Nothing to cheer at the end of interpros
ACCORDING to the GAA’s fixture list, published at the start of the year, the interprovincials were due to be played next weekend (Connacht v Munster and Leinster v Ulster in the football and hurling semifinals on Saturday, with the finals on Sunday).
They won’t be happening, having been scrubbed from the schedule as apathy gathered pace to such a degree that Connacht felt sufficiently emboldened to declare their intention to withdraw.
There has been no official announcement of the interpros’ permanent removal but we can take it they won’t be coming back.
This year is the 90th anniversary of their launch but they are now to consigned to history, killed largely by inertia and negativity from those who should be promoting them.
Those of us who are old enough to remember when they were big attractions also recall how their rugby equivalents were often watched by tiny attendances.

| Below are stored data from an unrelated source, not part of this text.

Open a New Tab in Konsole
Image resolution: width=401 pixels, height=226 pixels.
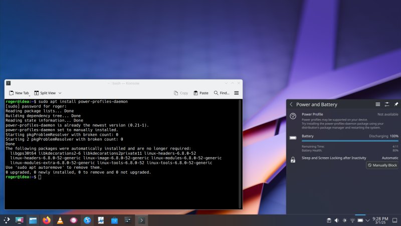(x=19, y=93)
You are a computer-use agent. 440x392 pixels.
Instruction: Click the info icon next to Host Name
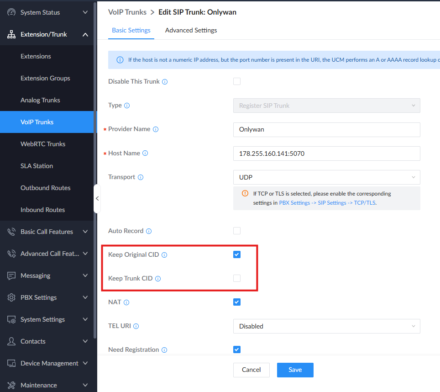click(x=145, y=154)
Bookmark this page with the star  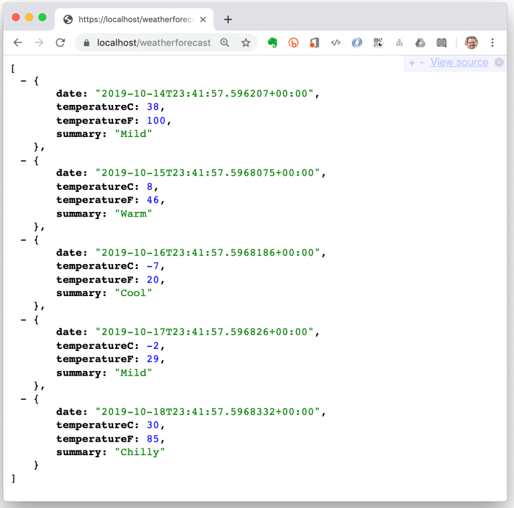[x=246, y=43]
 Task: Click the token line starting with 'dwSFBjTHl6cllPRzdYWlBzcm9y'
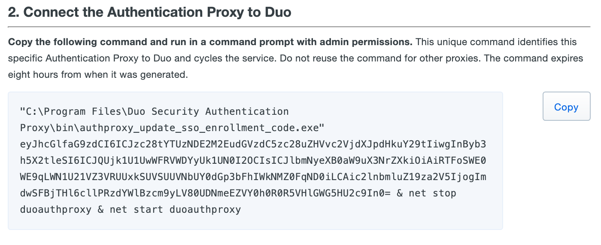tap(205, 193)
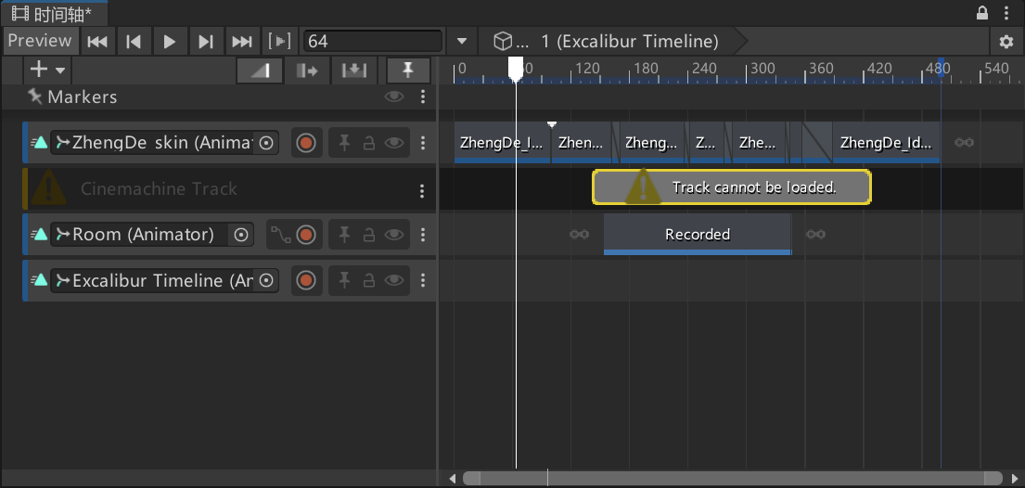Image resolution: width=1025 pixels, height=488 pixels.
Task: Open the Add track dropdown
Action: pos(48,71)
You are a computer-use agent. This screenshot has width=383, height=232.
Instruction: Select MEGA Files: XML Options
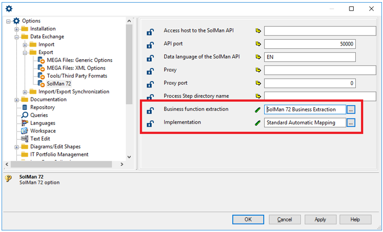click(76, 68)
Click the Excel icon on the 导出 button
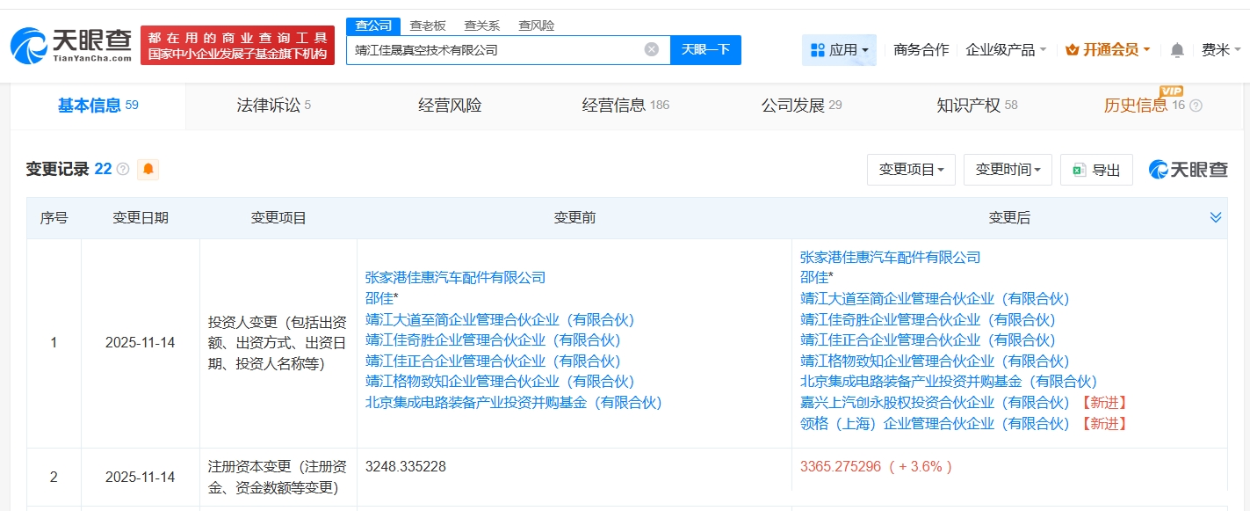This screenshot has width=1250, height=511. tap(1079, 170)
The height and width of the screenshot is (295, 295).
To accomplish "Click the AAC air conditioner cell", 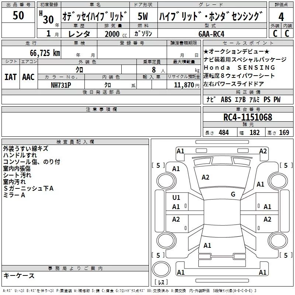I will click(28, 77).
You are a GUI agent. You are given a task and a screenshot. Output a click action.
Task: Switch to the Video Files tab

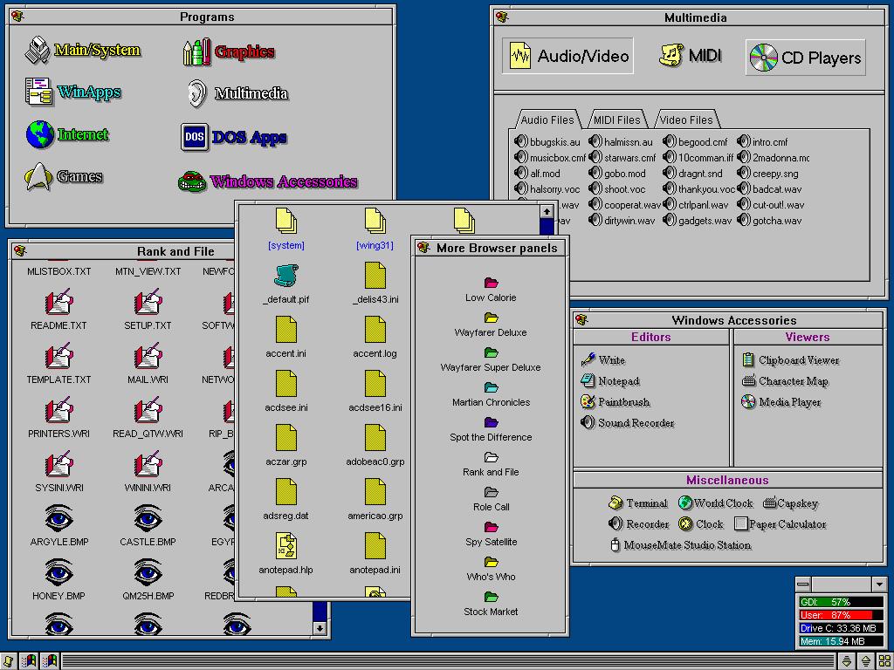[x=686, y=120]
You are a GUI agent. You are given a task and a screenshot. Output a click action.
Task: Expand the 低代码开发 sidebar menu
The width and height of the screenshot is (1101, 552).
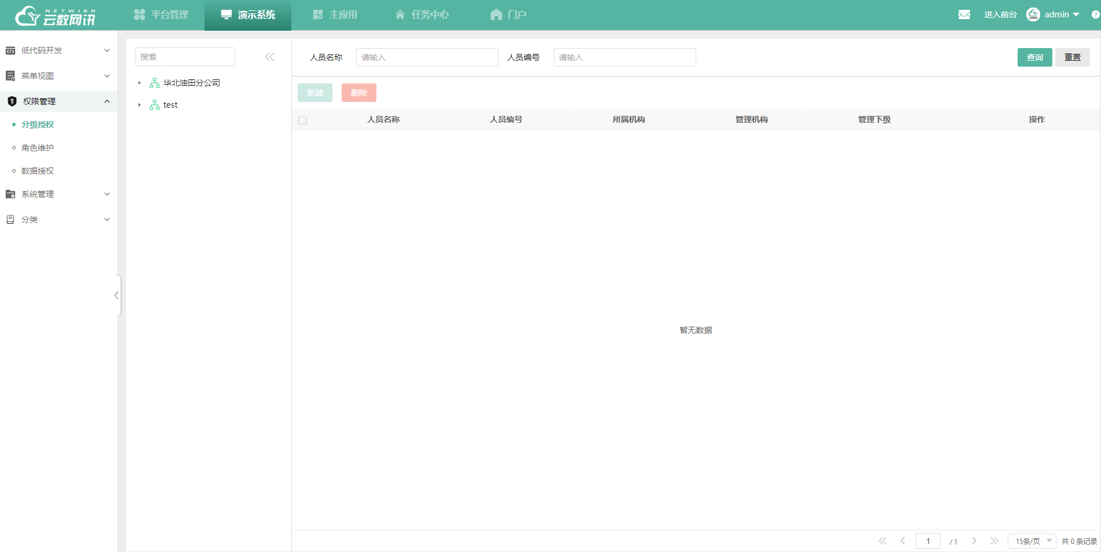pos(58,50)
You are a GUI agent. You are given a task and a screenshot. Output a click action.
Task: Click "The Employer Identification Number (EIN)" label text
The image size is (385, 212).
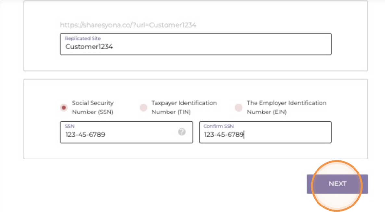coord(286,107)
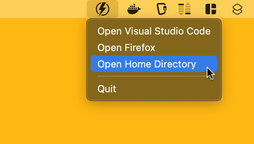
Task: Choose Open Firefox from the menu
Action: [x=154, y=48]
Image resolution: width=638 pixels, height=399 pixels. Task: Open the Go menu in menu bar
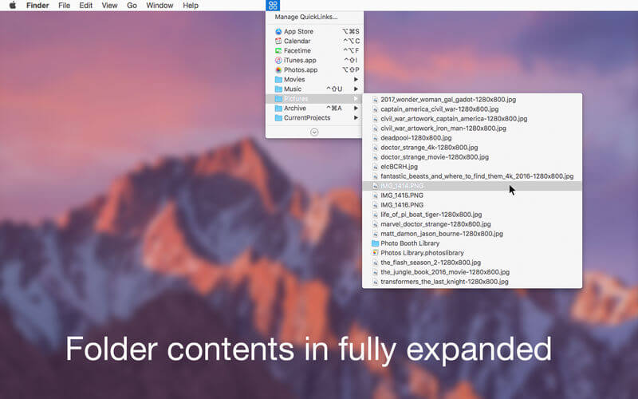(x=132, y=6)
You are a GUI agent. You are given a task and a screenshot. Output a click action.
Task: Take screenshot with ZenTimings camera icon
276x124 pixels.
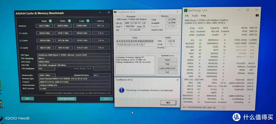[257, 16]
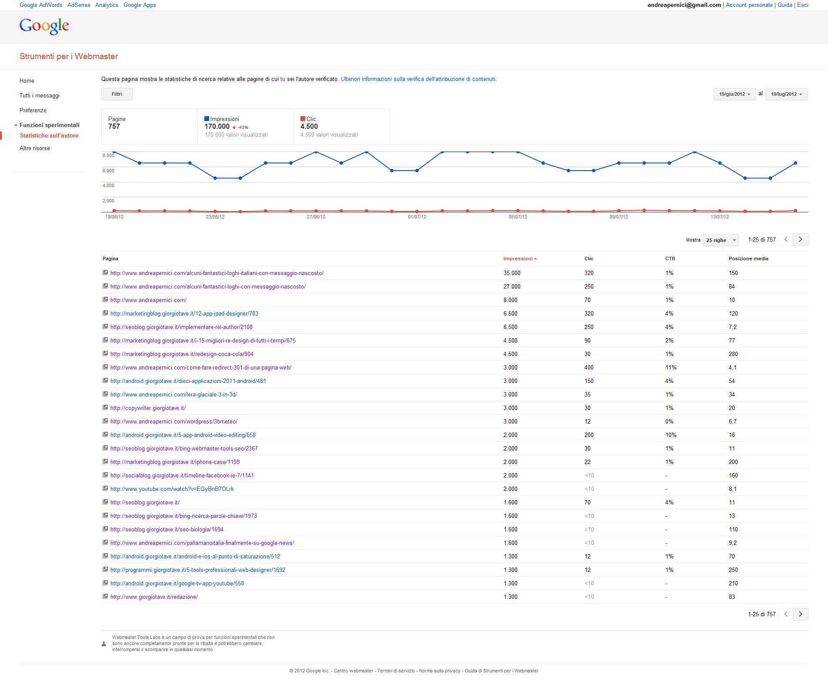Click the Labs flask icon in the footer note

pos(104,644)
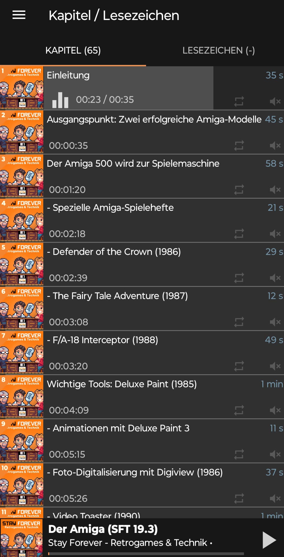Switch to the Lesezeichen tab

(219, 50)
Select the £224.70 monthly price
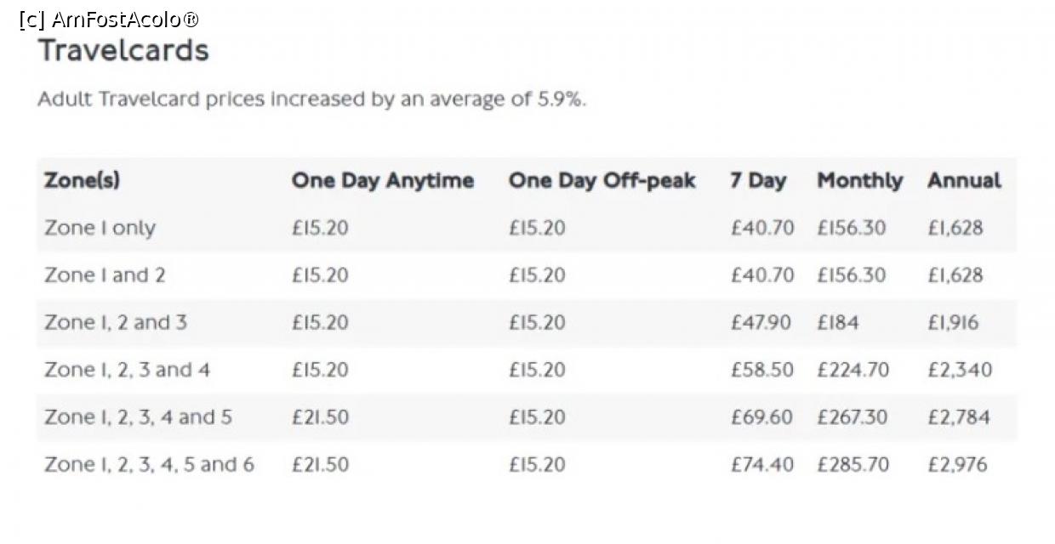 tap(853, 370)
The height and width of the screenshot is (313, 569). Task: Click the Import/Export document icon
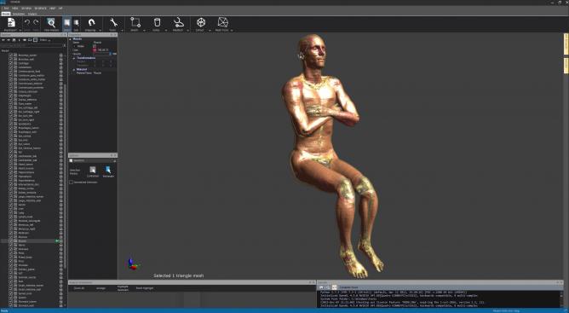point(11,22)
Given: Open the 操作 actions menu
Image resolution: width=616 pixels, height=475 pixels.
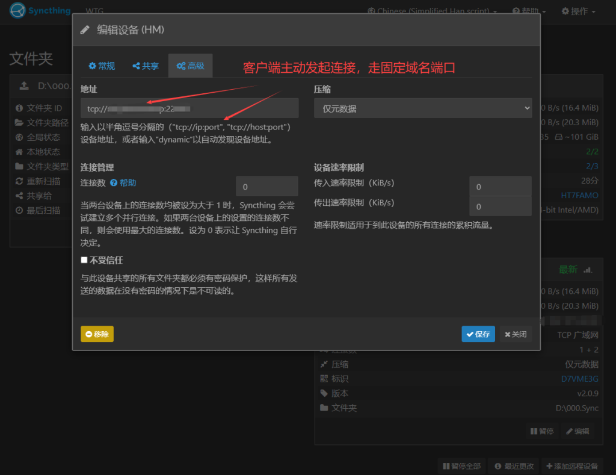Looking at the screenshot, I should 578,11.

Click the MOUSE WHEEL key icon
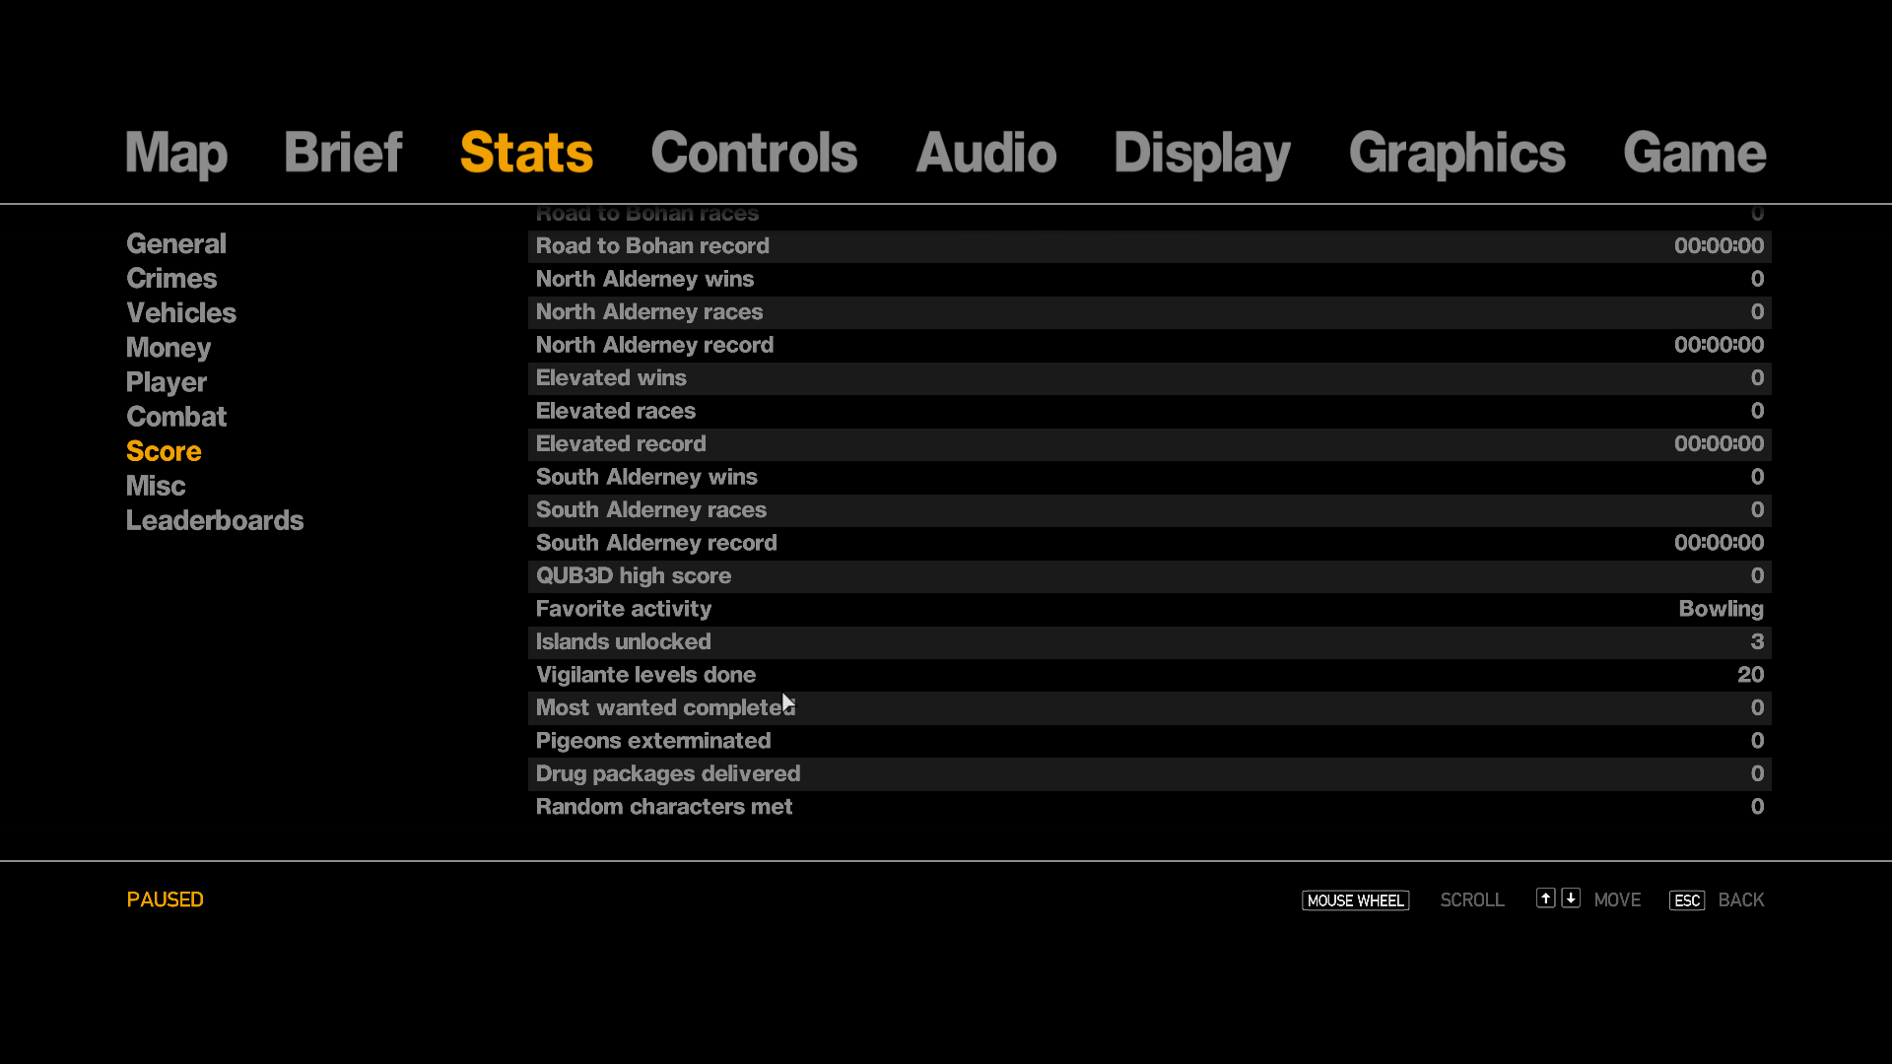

The reverse has been the case for quite some time and while it seems few in the GAA wonder why that is the case, they would do well not to be so smug. How did rugby make their interpros so attractive while the GAA watched their competitions disintegrate?
Opponents contend that the interpros are no longer relevant, necessary or desirable in the modern GAA.
Really? Their decline wasn’t solely down to changing times but rather to a lack of imagination on how to promote them in changing times. And if that can happen in one area, it can happen in others. So instead of celebrating the end of the interpros, it would be wiser to reflect on why it happened.